**Task goal:**
Write out, word for word, the stretch of the records from the line containing "You are a computer-use" through the end of the records, and leave the pictures out of your answer.
═══ Working data
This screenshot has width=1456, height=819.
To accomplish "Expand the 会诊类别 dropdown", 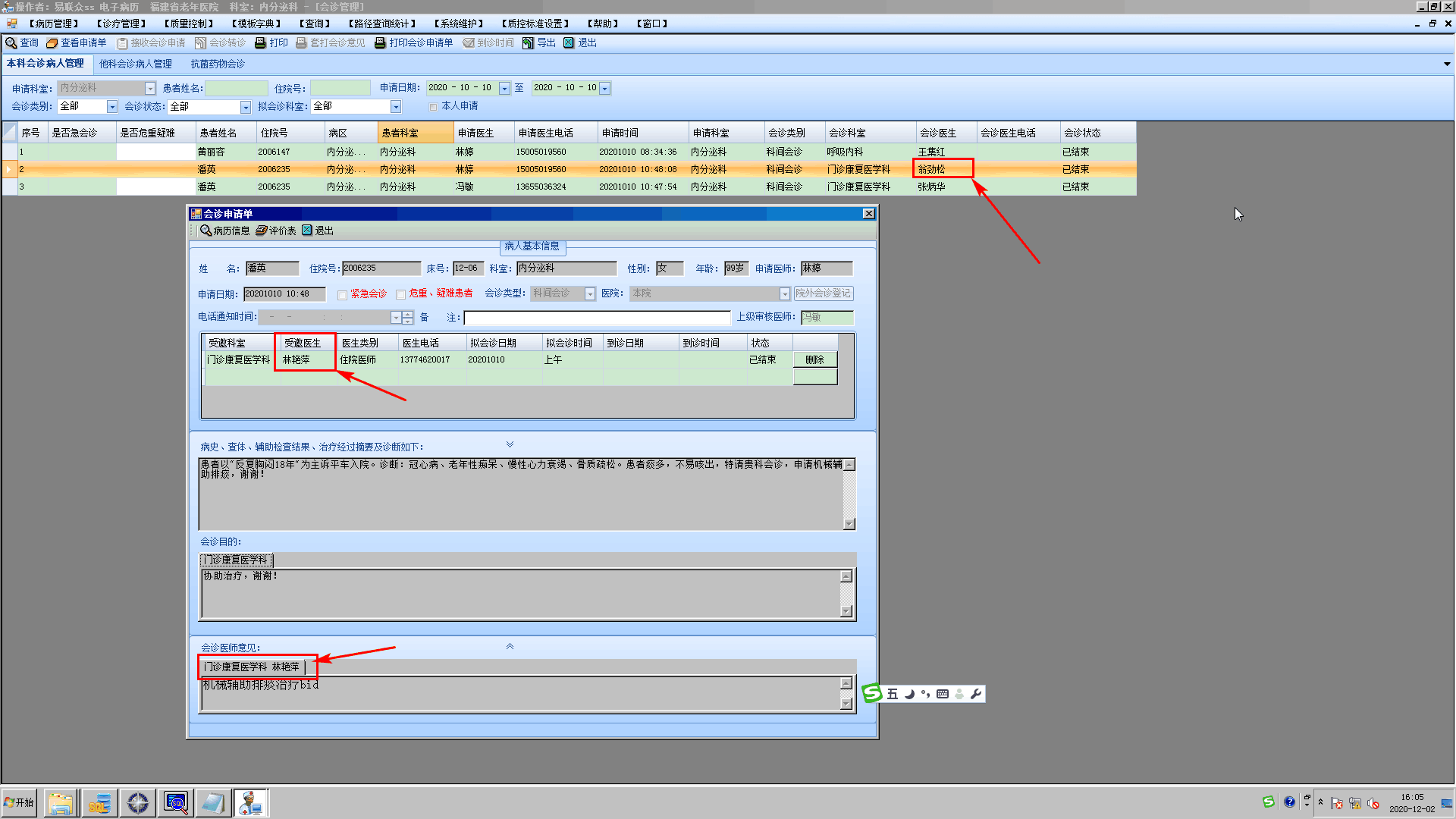I will 112,107.
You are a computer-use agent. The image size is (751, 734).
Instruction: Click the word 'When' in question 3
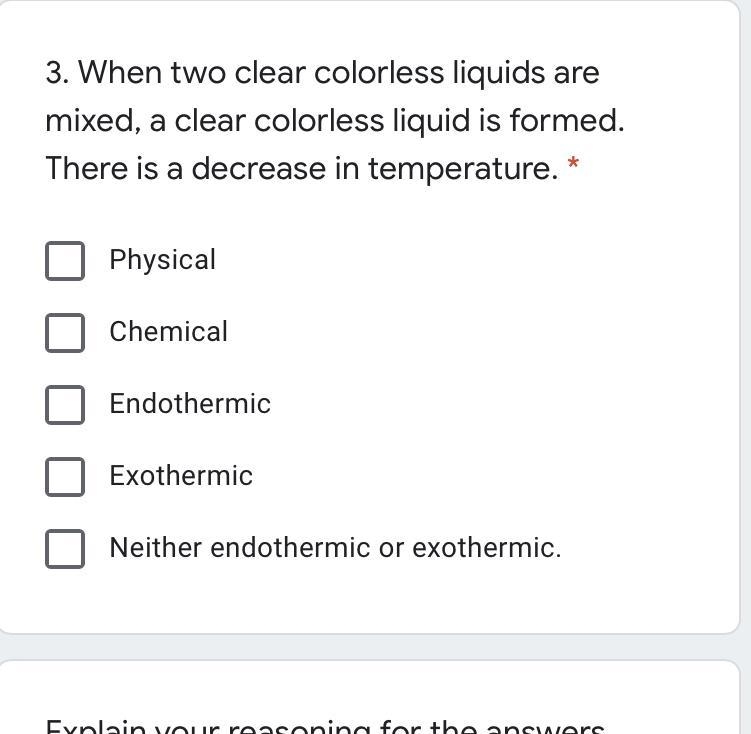(x=120, y=73)
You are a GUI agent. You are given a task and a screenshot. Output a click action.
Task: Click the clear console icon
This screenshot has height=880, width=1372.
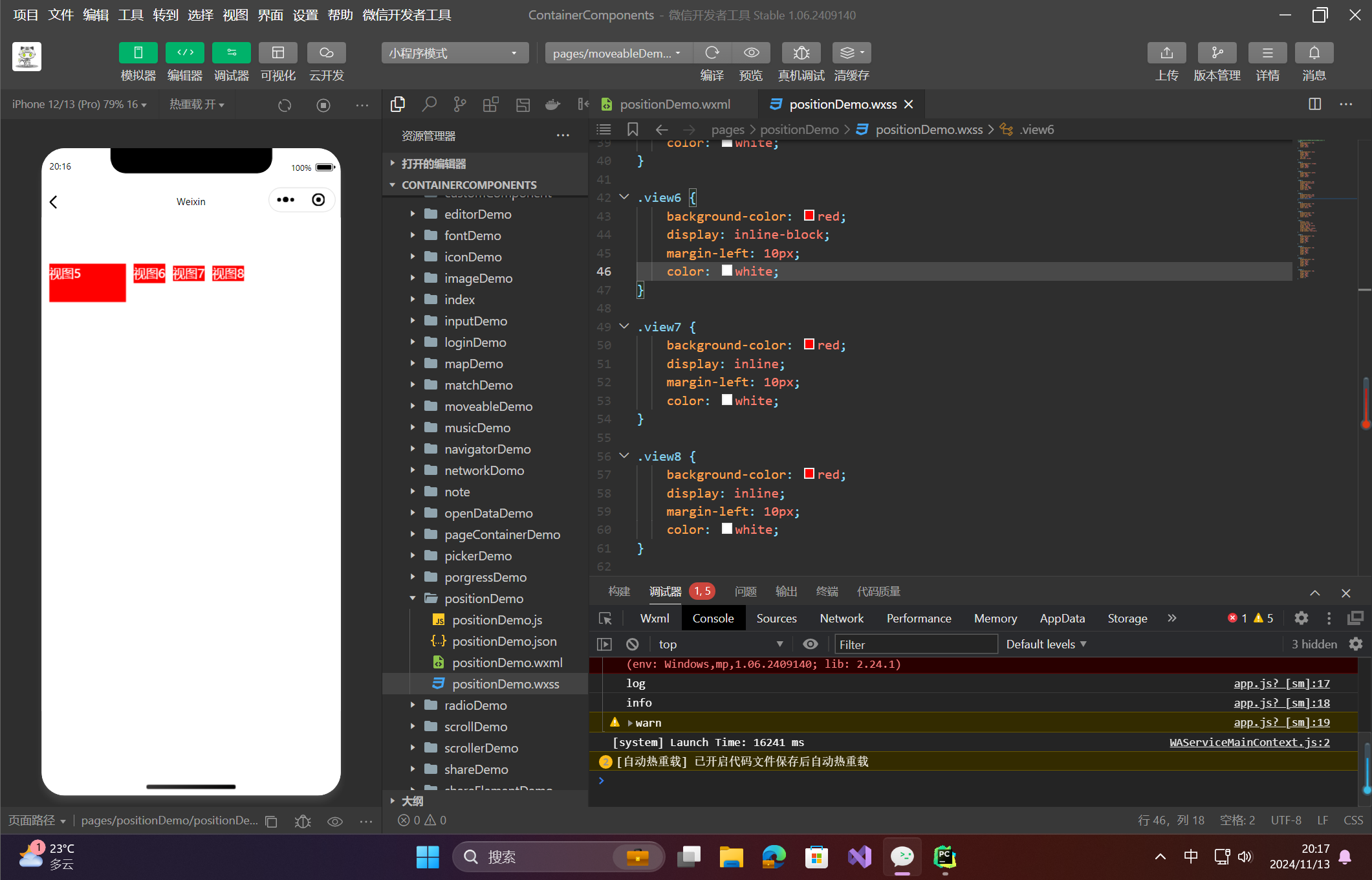pos(633,644)
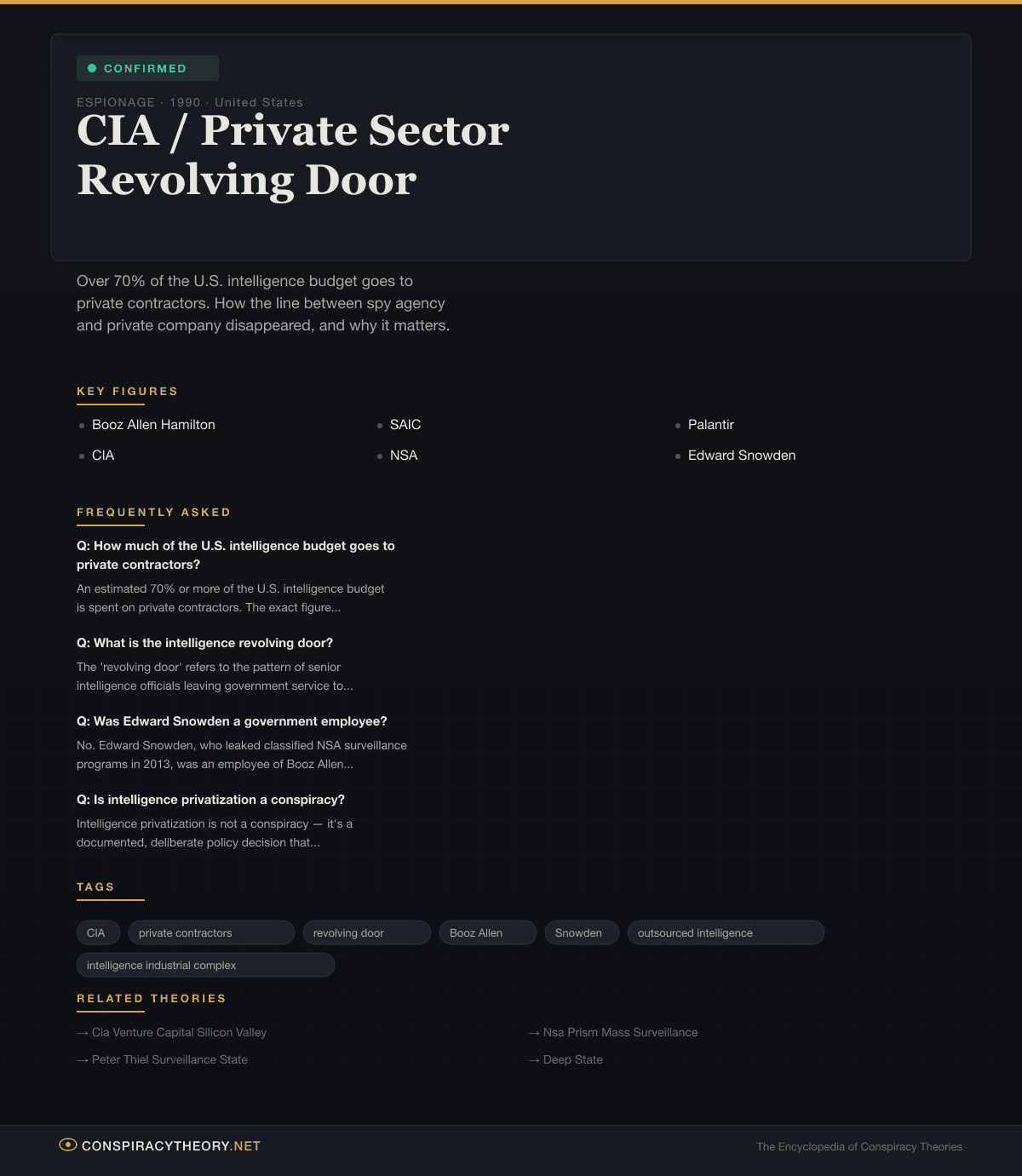Image resolution: width=1022 pixels, height=1176 pixels.
Task: Open the CONSPIRACYTHEORY.NET home link
Action: [x=170, y=1146]
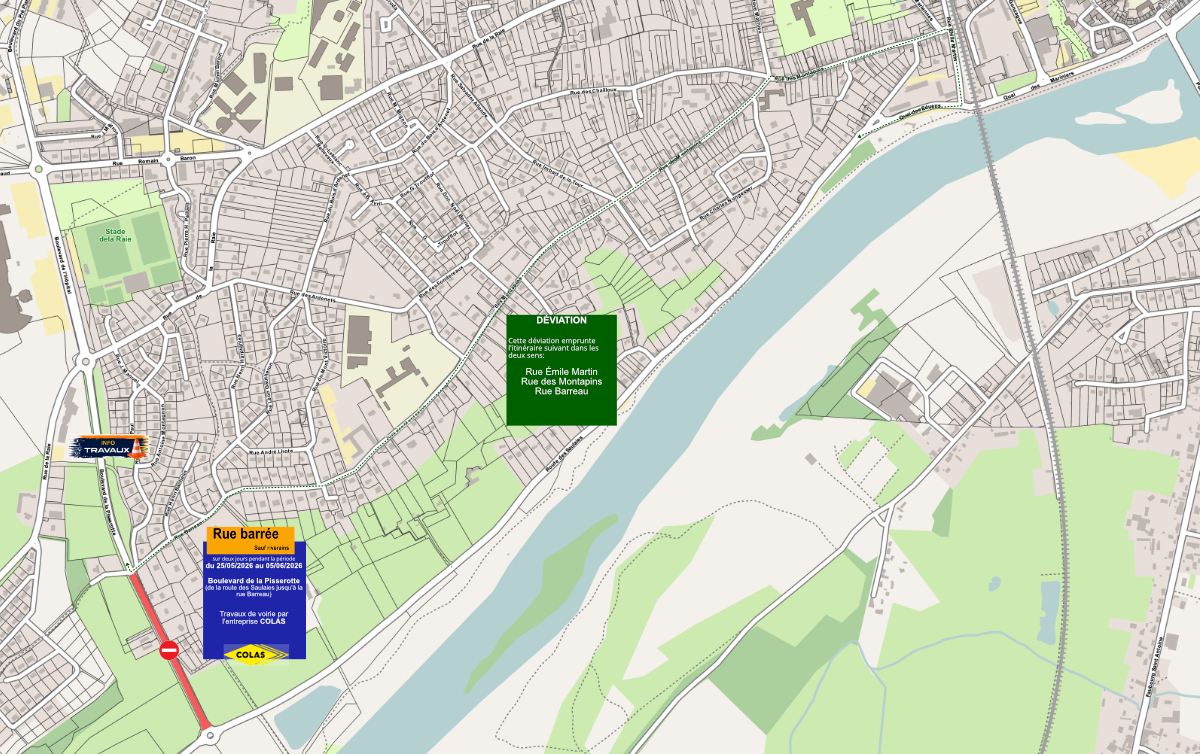Click the red closed road segment
This screenshot has height=754, width=1200.
pos(169,650)
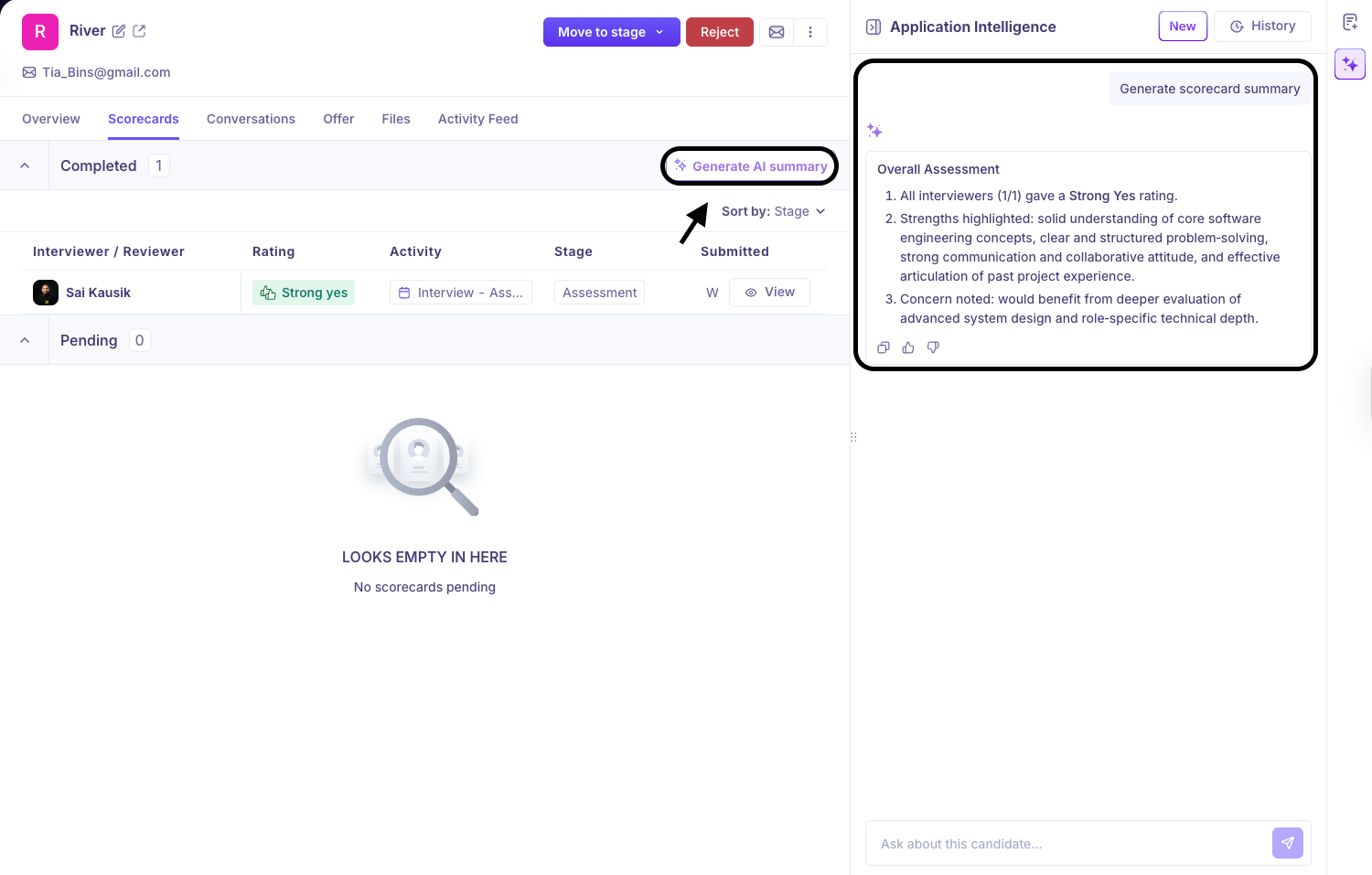Click the Reject button
The width and height of the screenshot is (1372, 875).
[x=719, y=32]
══════
**Solution to the problem:**
You are a computer-use agent. The image size is (751, 734).
Instruction: Click the word 'When' in question 3
(x=120, y=73)
You are a GUI agent. You are given a task and a screenshot. Output a click action.
Task: Click the clear console icon
This screenshot has height=880, width=1372.
pos(633,644)
Image resolution: width=1022 pixels, height=1176 pixels.
Task: Open the CONSPIRACYTHEORY.NET home link
Action: [x=170, y=1146]
Click the red closed road segment
This screenshot has height=754, width=1200.
pos(169,650)
Click the Reject button
The width and height of the screenshot is (1372, 875).
[x=719, y=32]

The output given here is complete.